HP covers the 24mh with a rather short (one-year) warranty. This is common in the budget-monitor arena, but we still wish it were longer. Some other makers do better: Philips, for example, backs its 272E1CA, the budget 27-inch panel mentioned above, with a four-year plan.

Testing the 24mh: Great Contrast, and an sRGB Rainbow

I did our luminance, color, and contrast testing using a Klein K10-A colorimeter, a Murideo SIX-G signal generator, and Portrait Displays’ CalMAN 5. HP rates the 24mh’s luminance (brightness per unit area) at 250 nits (candelas per meter squared), and it came in a bit below that, at 221 nits. Its contrast ratio is rated at 1,000:1, which is standard for an IPS panel, and the 24mh did considerably better in our testing, turning in a ratio of 1,446:1. (See how we test monitors.)

Below is a color-accuracy or chromaticity chart of the sRGB color space—the standard color space used on the web and in many other applications—which was generated when testing the 24mh in its default (neutral-color) mode…

HP 24mh

It covered a very impressive 99.5% of sRGB. The area within the triangle represents all the colors that can be made by mixing the primary colors (red, green, and blue).
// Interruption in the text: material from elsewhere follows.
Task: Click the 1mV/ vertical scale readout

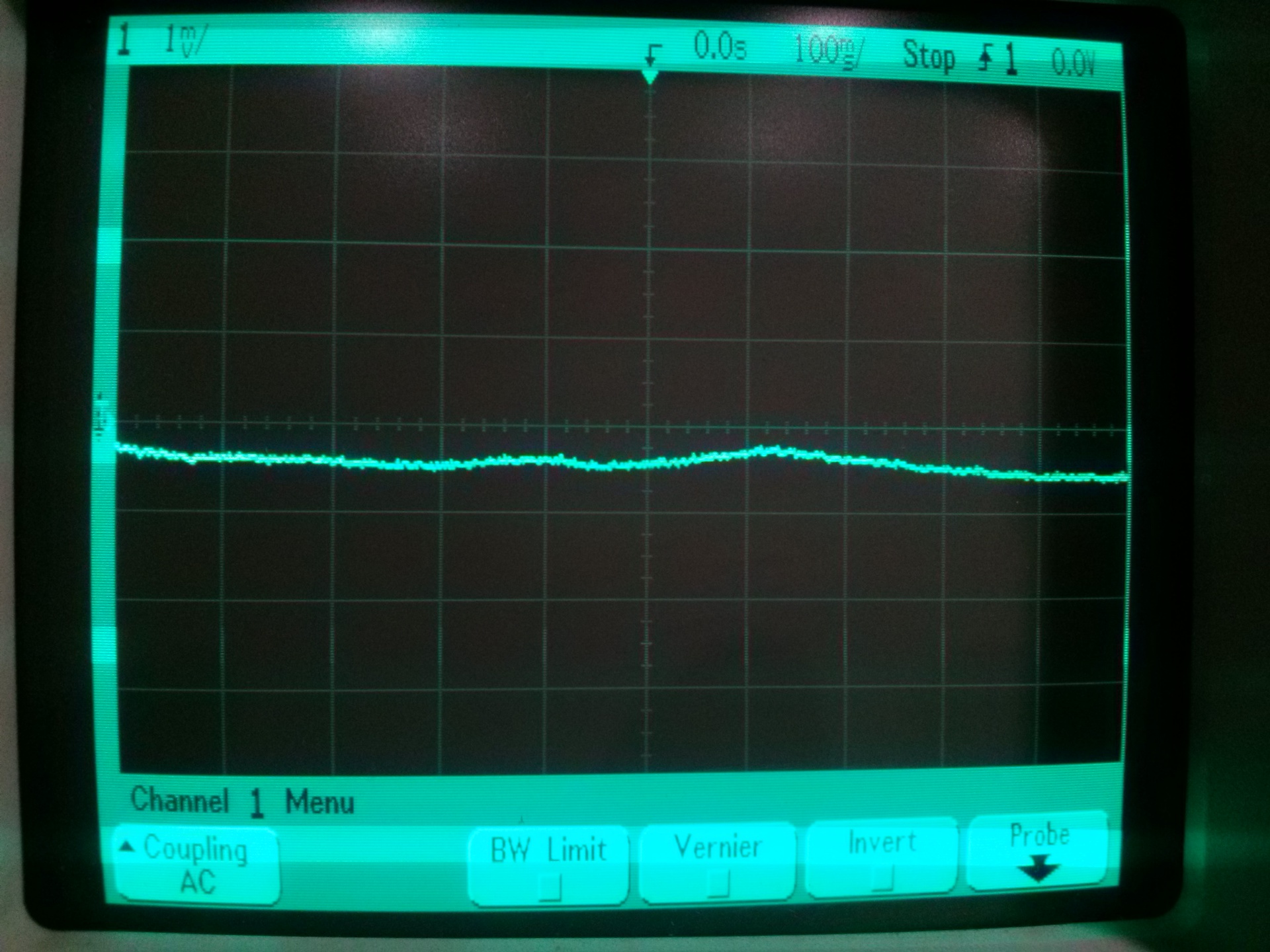Action: click(185, 41)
The circles, representing my measurements, are mostly slightly outside of the triangle and are fairly evenly spaced.

I also did my usual ad-hoc testing, viewing a set of stock photos and videos we use to evaluate consumer panels. Colors in photos appeared bright and true. In our movie clips, the HP 24mh handled contrast well in both bright and dark scenes.
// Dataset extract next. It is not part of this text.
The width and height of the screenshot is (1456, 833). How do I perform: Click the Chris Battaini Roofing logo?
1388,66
A Potent Mix in a Budget Monitor

While the HP 24mh exhibits some of the shortfalls typical of budget monitors, it also incorporates a few features lacking in most low-priced panels. These include a DisplayPort connector, a pair of built-in speakers, and a stand that supports pivot control as well as height adjustment. Its minimal bezels and an IPS screen with stellar sRGB color coverage and great contrast contribute to its winning combination of features and performance.

HP 24mh

For that, it gains our Editors’ Choice award as a budget monitor for general-purpose use. Note that the also-award-winning Samsung CF396 has a different set of budget superpowers—a curved screen and a small joystick controller—while pushing more brightness (309 nits) than the HP 24mh and showing nearly as wide color coverage.
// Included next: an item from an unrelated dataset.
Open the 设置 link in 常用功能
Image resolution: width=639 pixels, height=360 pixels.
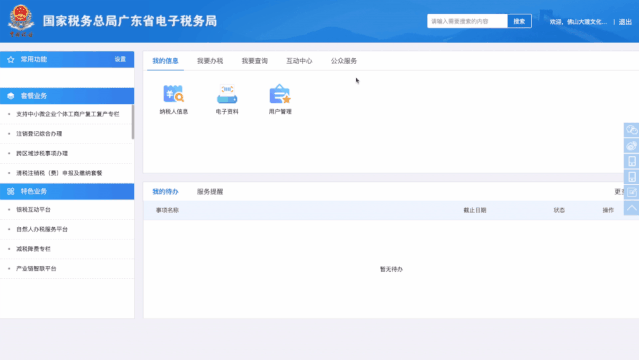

Both stand apart from the rest of the discount-monitor pack, but in different ways, and to choose between them is a matter of which mix of features you prefer. The HP 24mh’s strengths lie in its ergonomic tweakability, built-in sound system, and wider range of connectivity, while its panel covers nearly the full sRGB color space and showed surprisingly high contrast in our testing. If the Samsung’s curve doesn’t sell that panel to you, the HP 24mh is a very solid alternative at its screen size.